Entries on locating words and elements:
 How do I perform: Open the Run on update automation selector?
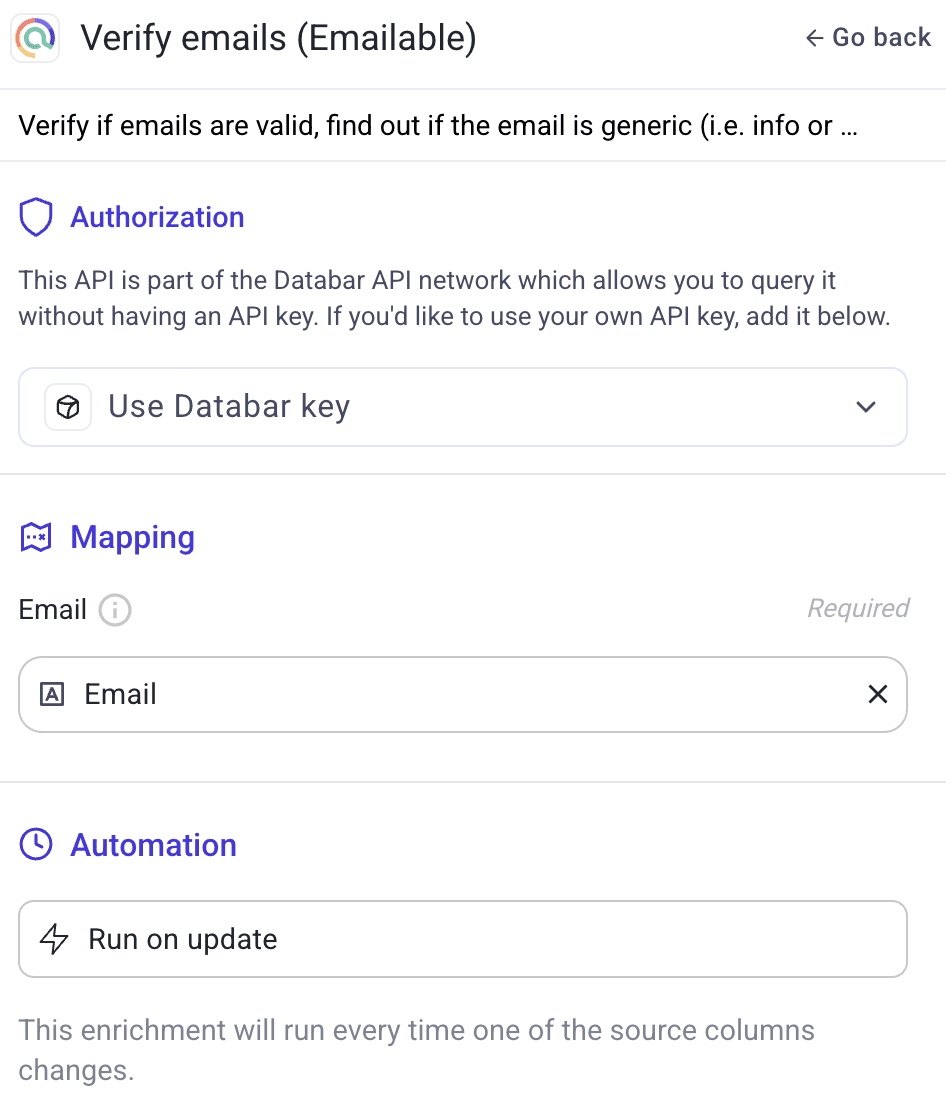463,938
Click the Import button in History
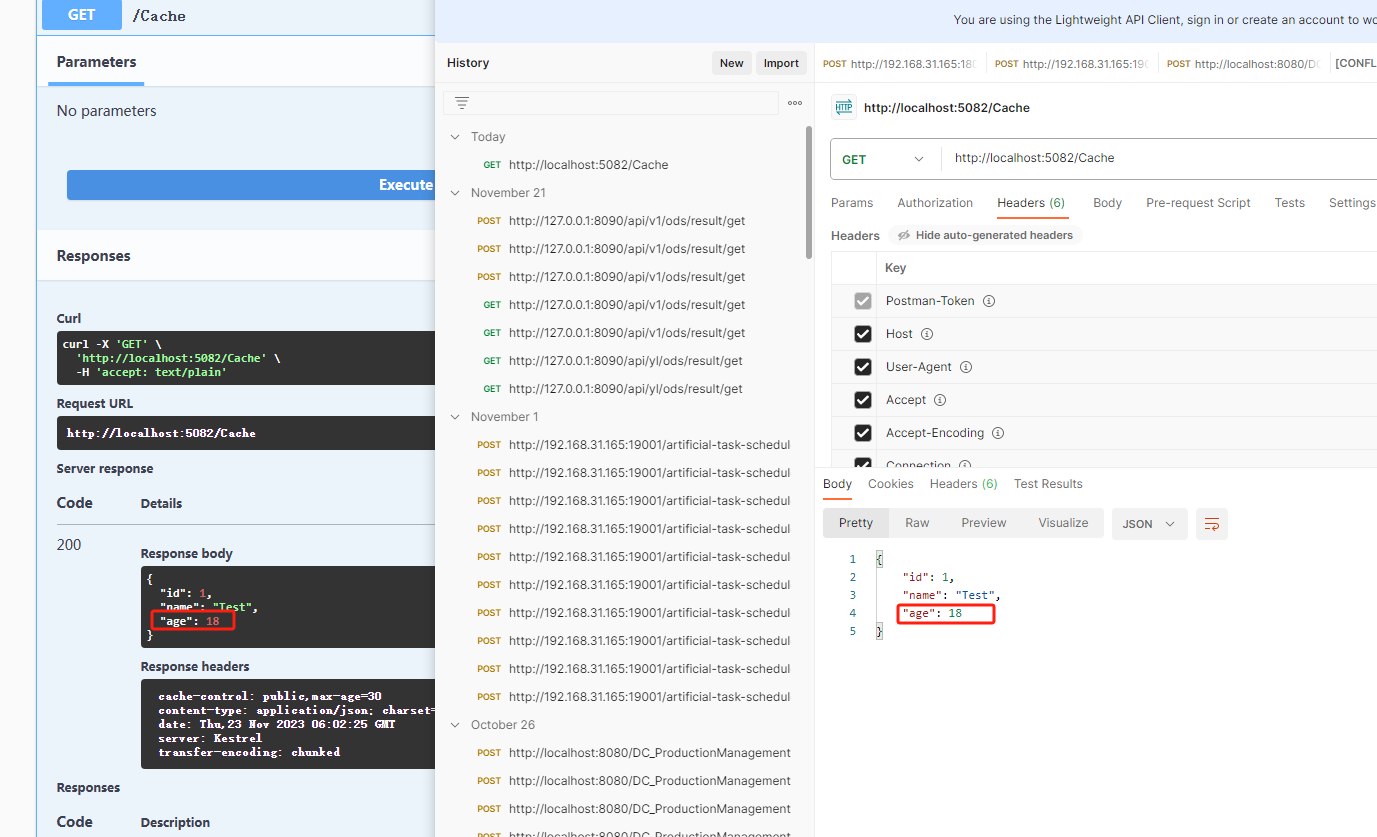1377x837 pixels. [781, 63]

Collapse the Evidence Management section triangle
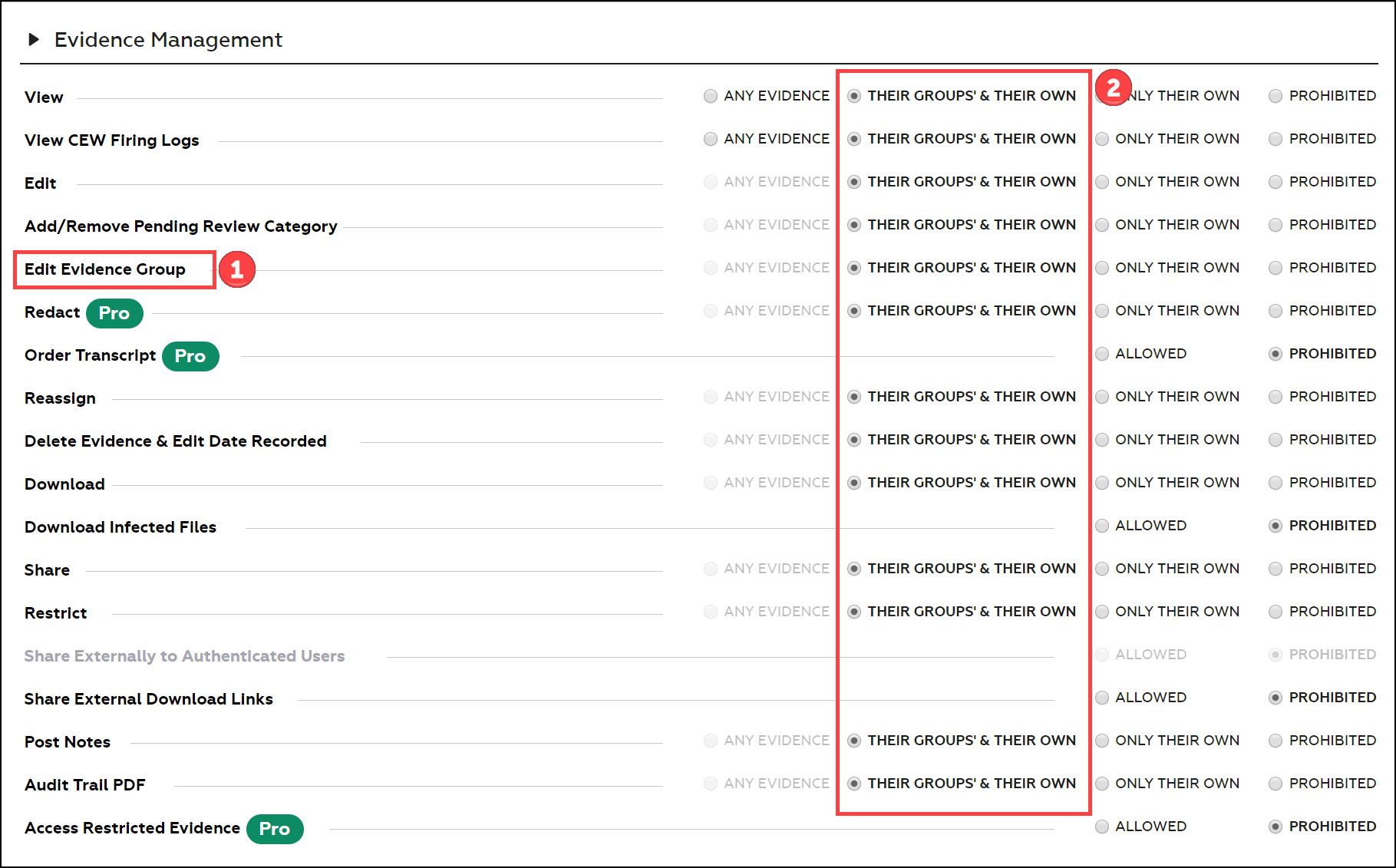click(x=33, y=39)
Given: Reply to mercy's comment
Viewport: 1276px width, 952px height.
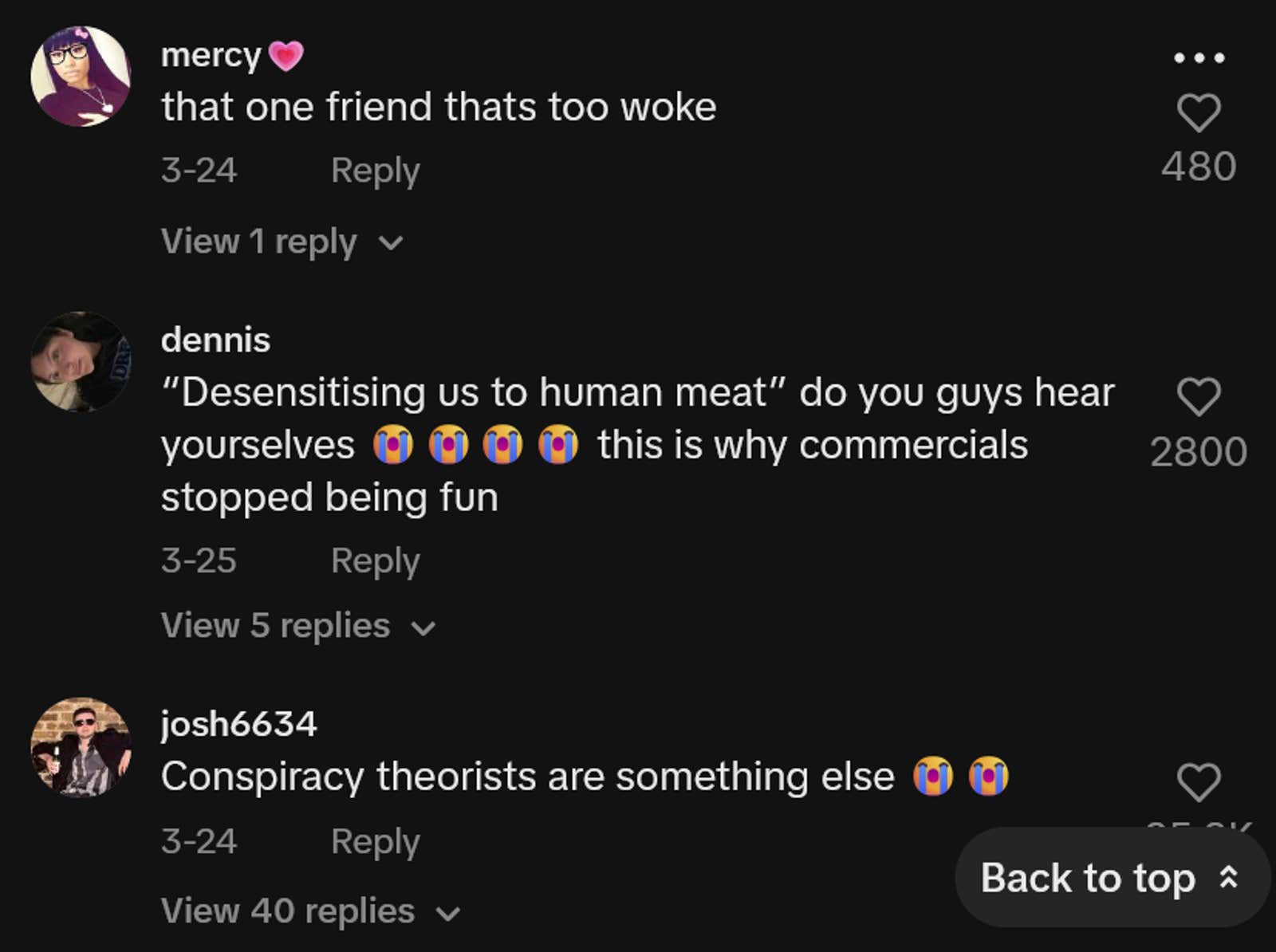Looking at the screenshot, I should [x=375, y=171].
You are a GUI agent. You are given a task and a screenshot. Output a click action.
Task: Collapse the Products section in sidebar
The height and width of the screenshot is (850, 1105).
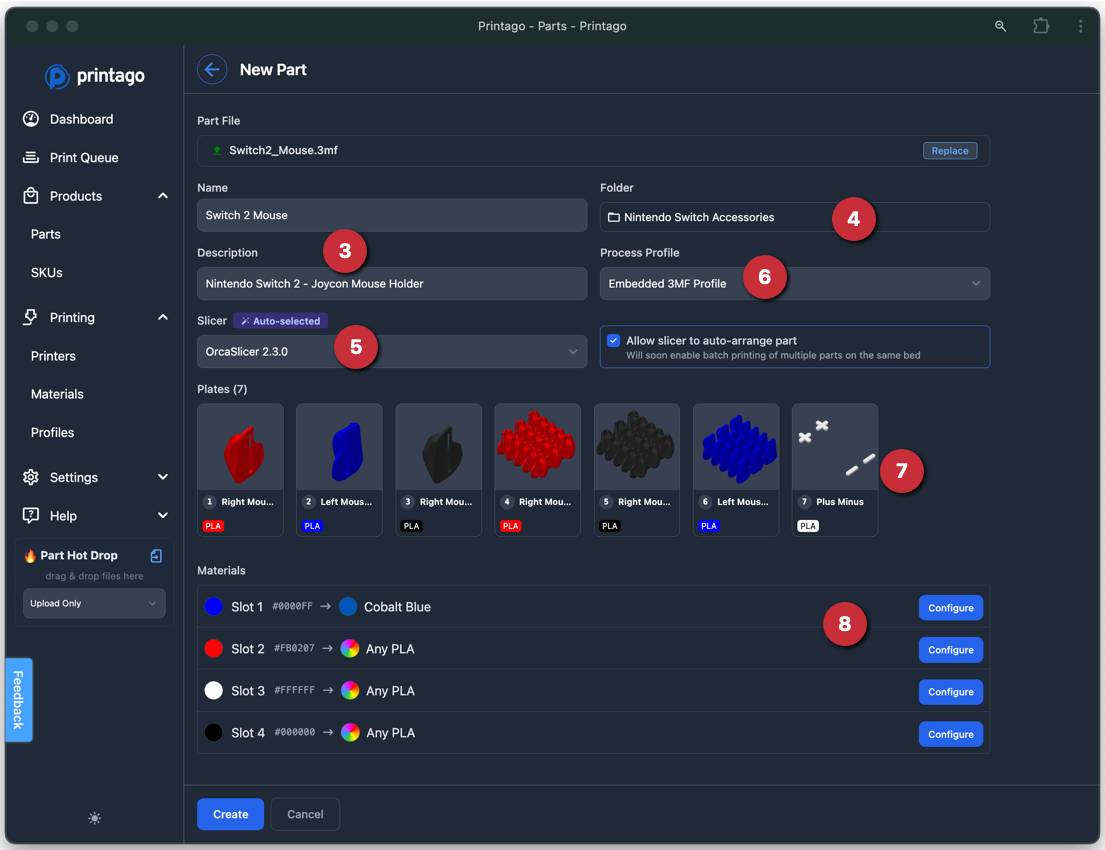click(x=163, y=196)
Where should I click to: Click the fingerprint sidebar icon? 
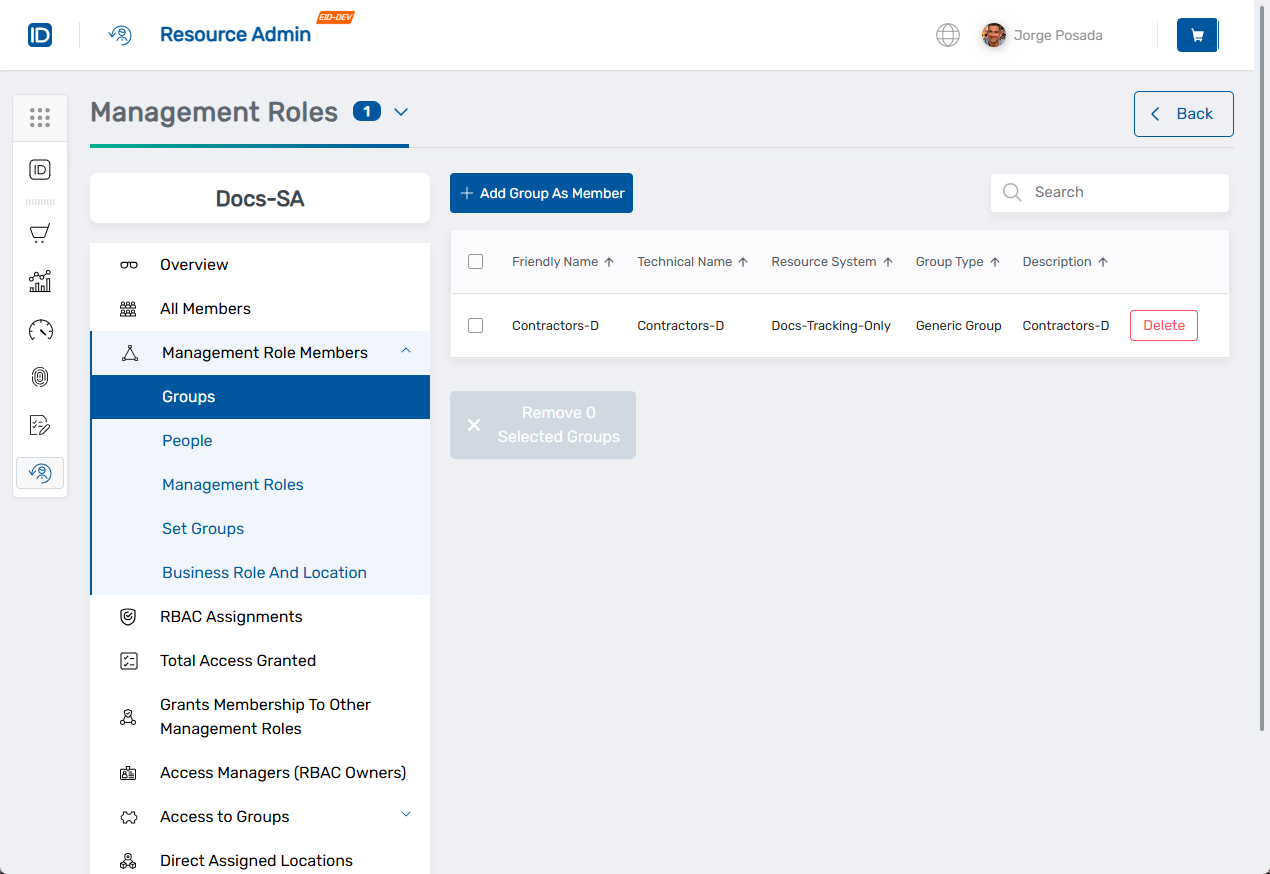[40, 377]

### Set task
Render every line of the material above as a Markdown table with the columns "Row" and "Line". Number the rows, and leave out blank lines and the pictures.

### Final result
| Row | Line |
|---|---|
| 1 |  How do I perform: Open the Run on update automation selector? |
| 2 | 463,938 |
| 3 | Click the Import button in History |
| 4 | 1377x837 pixels. [781, 63] |
| 5 | Collapse the Evidence Management section triangle |
| 6 | click(x=33, y=39) |
| 7 | Given: Reply to mercy's comment |
| 8 | Viewport: 1276px width, 952px height. |
| 9 | Looking at the screenshot, I should [x=375, y=171]. |
| 10 | You are a GUI agent. You are given a task and a screenshot. Output a click action. |
| 11 | Task: Collapse the Products section in sidebar |
| 12 | The height and width of the screenshot is (850, 1105). |
| 13 | click(x=163, y=196) |
| 14 | Where should I click to: Click the fingerprint sidebar icon?  |
| 15 | [40, 377] |